I’ve been sick of analytic spam for some time. I first noticed in in April of 2014. At the time, but we had lots of regular traffic coming to our main site so I really didn’t look much into it. Later I noticed a large number of referrals and all were showing as a bounce. I finally started to take notice, but took no action. Recently though I’ve been doing some major research for a new project I’m working on and came across some new information on how to fight them.
As anyone with an analytics account will have noticed, there is now much more than 1 of these analytic spam bots visiting our sites. My business partner just kept telling me “build some filters in analytics”. It was the lazy way out, but he’s busy, so I didn’t press him too hard. I did build up a bunch of filters but I noticed they were still showing up even with the filters I’d made (not all of them, but some still do). I wanted a solution that would get rid of them and I was not wanting to jack up any of my sites by messing around with .htaccess. I decided to test it on some sites that never left the development phase but still had analytics on them.
Not too long ago I started really digging into learning the in’s and out’s of Google Analytics. I found something I’d never read before while doing some searching on analytic spam. I discovered Google Tag Manager (GTM). Yes, I realize I’m a bit behind the times, but one thing came up that was a way to protect my analytics ID from the spammers. What I read was that the spam bots come by, scrape your analytics ID from your site and they never have to visit your site again. They can do what is called “ghost spamming”. This is where they ping the analytics servers with your info and it registers a hit on your site. Because of this you can have your .htaccess file set up to block all traffic, and you’ll still be showing visits to your site. I’ll talk more about this in a bit.
What I found out is that by using the GTM container it “hides” your analytics ID from the spam bots. This got me excited, and I wanted to try it out. I switched over one of my sites to GTM and loaded up the analytics through it. The next day I still had spam. I remembered that they scrape my ID and can ghost spam. OK so I deleted the analytics ID I had for a site that never made it out of development. The data was useless anyways, but if you want to keep yours, you can just create a new ID for the site and keep both running if you wanted.
In addition to setting up GTM with a new analytics ID I also added an updated .htaccess file to block 22 analytic spam bots I had visiting my sites.
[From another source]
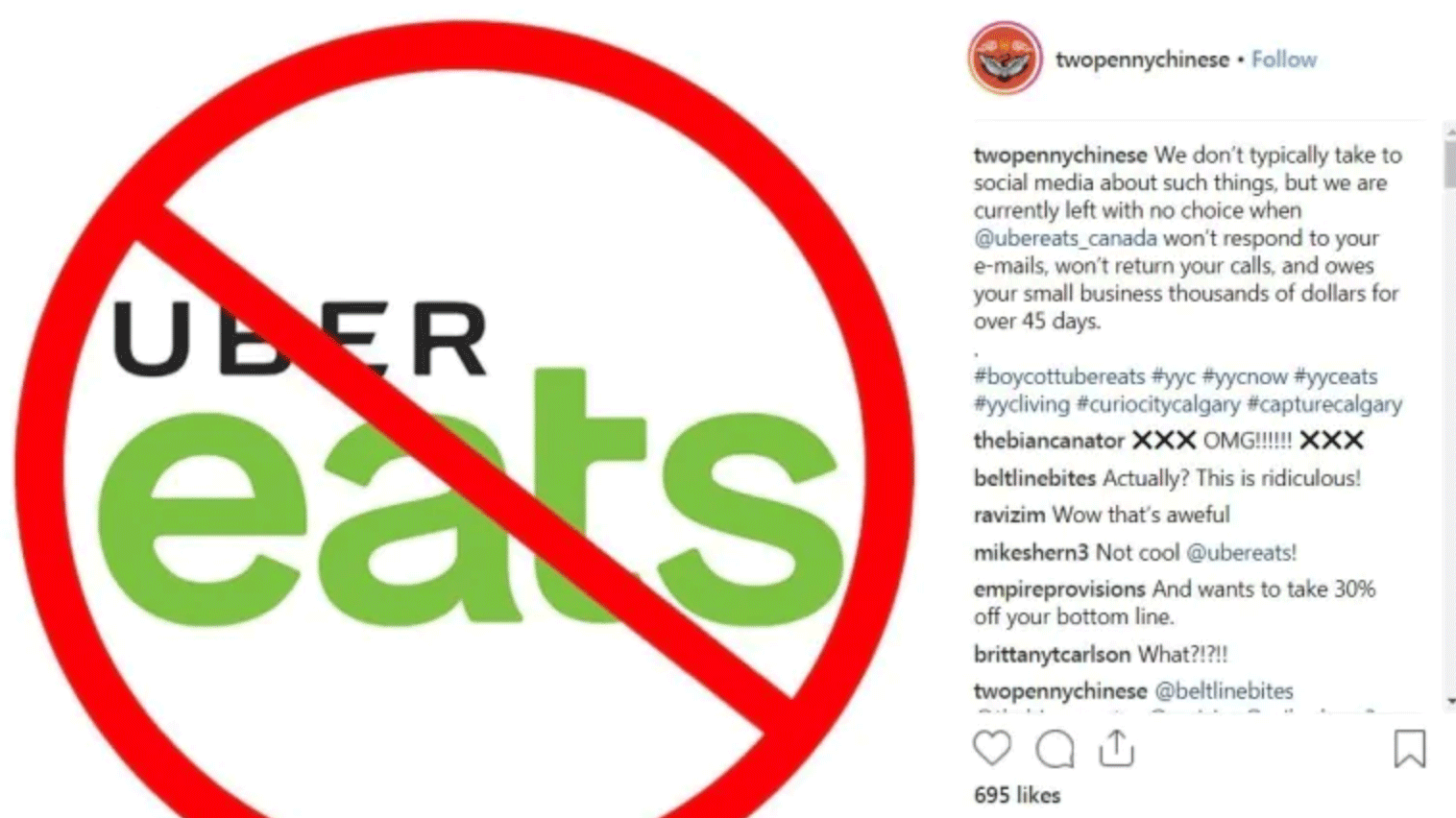Open the @ubereats_canada mention

(1065, 238)
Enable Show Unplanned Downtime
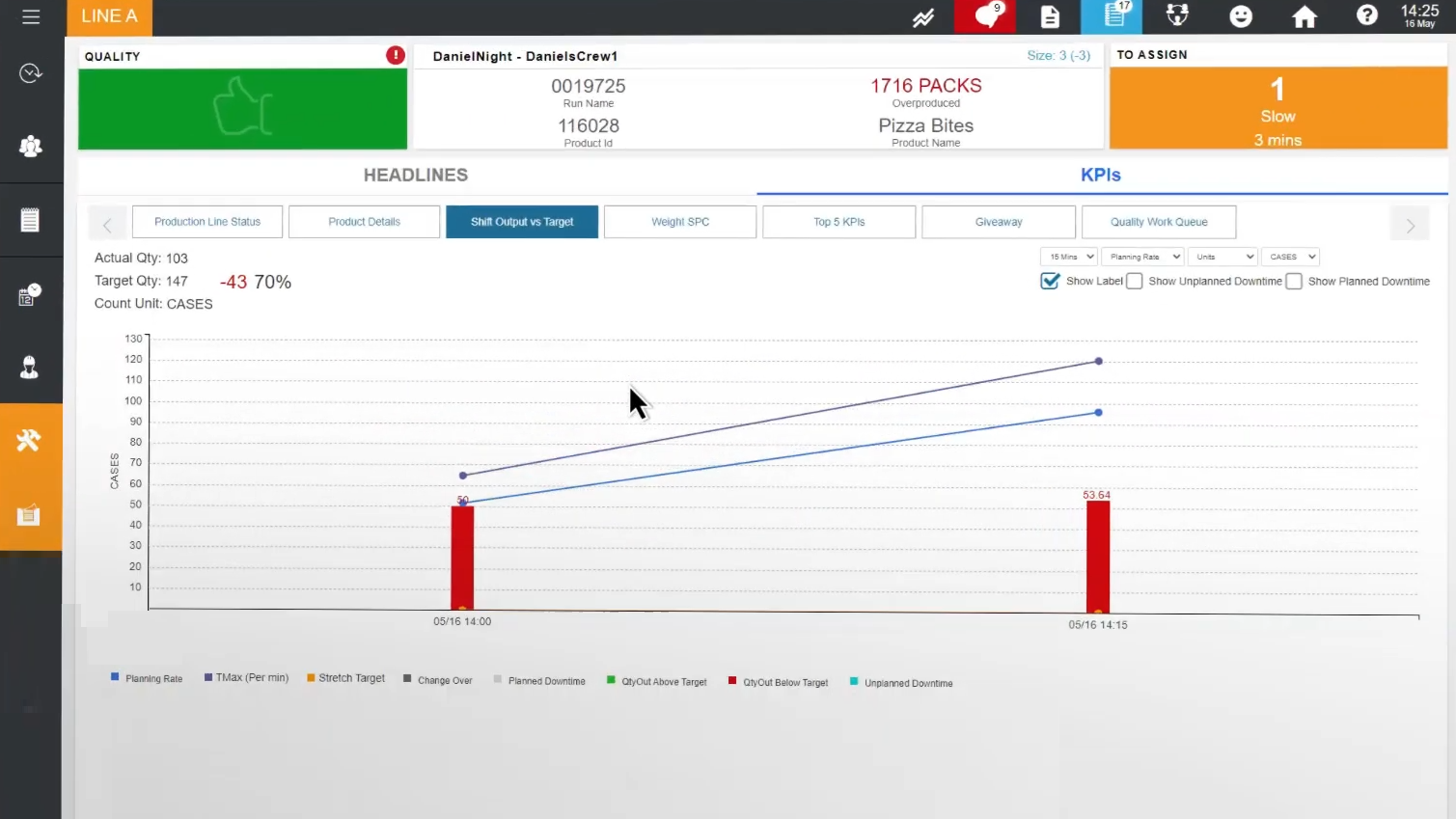Screen dimensions: 1456x819 click(x=1135, y=281)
This way no bots could access my site. Nearly an hour later I had my first spam under the new ID. I was beyond pissed. I set up another analytic ID for a website that could not possibly exist, one made just to test an idea out.
I knew at the very least it would be about an hour before I had anything to see so I started looking at other things I had. My wife has a domain that she recently renewed after she accidentally let it expire. This domain has analytic data for the time she had it expired showing about 1500 spam hits over 3 months. This is pretty much all I needed to see to know that ghost spamming was real. Below is an image of the traffic she had while her domain was expired.
I wake up today and check my analytics on my new ID that I set up, but did not put on a site. Spam. 17 different hits at noon, and 38 nearly 6 hours after. 32 are from floating-share-buttons.com. The only good news is right now I only have 4 total bots trashing my analytic data and not the 22 I’ve had to edit my .htaccess file to block. The problem is they’re still trashing my data.
I looked at the analytics dashboard next. The ID I’m given is a 8 digit number. My older sites start 37, 47, 49, and the new ones that I just set up last night start with 64. So right now based on what I’m seeing is they’re just assigning a new unique number that is likely 1 higher than whatever they have in their system. That means there are around 65 million analytic ID’s out there. I run a crawler of my own, and it is on a pretty crappy VPS and it can still crawl over 1 million url’s a day.
What I think is happening is that these spam bots don’t even need to hit up our sites. They just cycle through the analytics ID numbers and tell Google we had traffic. If my crawler on a crappy VPS can crawl 1 million a day, I’m sure that they could with a few servers that were much better run through 65 million numbers pinging Google’s servers and recording fake traffic. I’m sure with the money they’re making they could cycle through them +30 times a day like the floating buttons spammers.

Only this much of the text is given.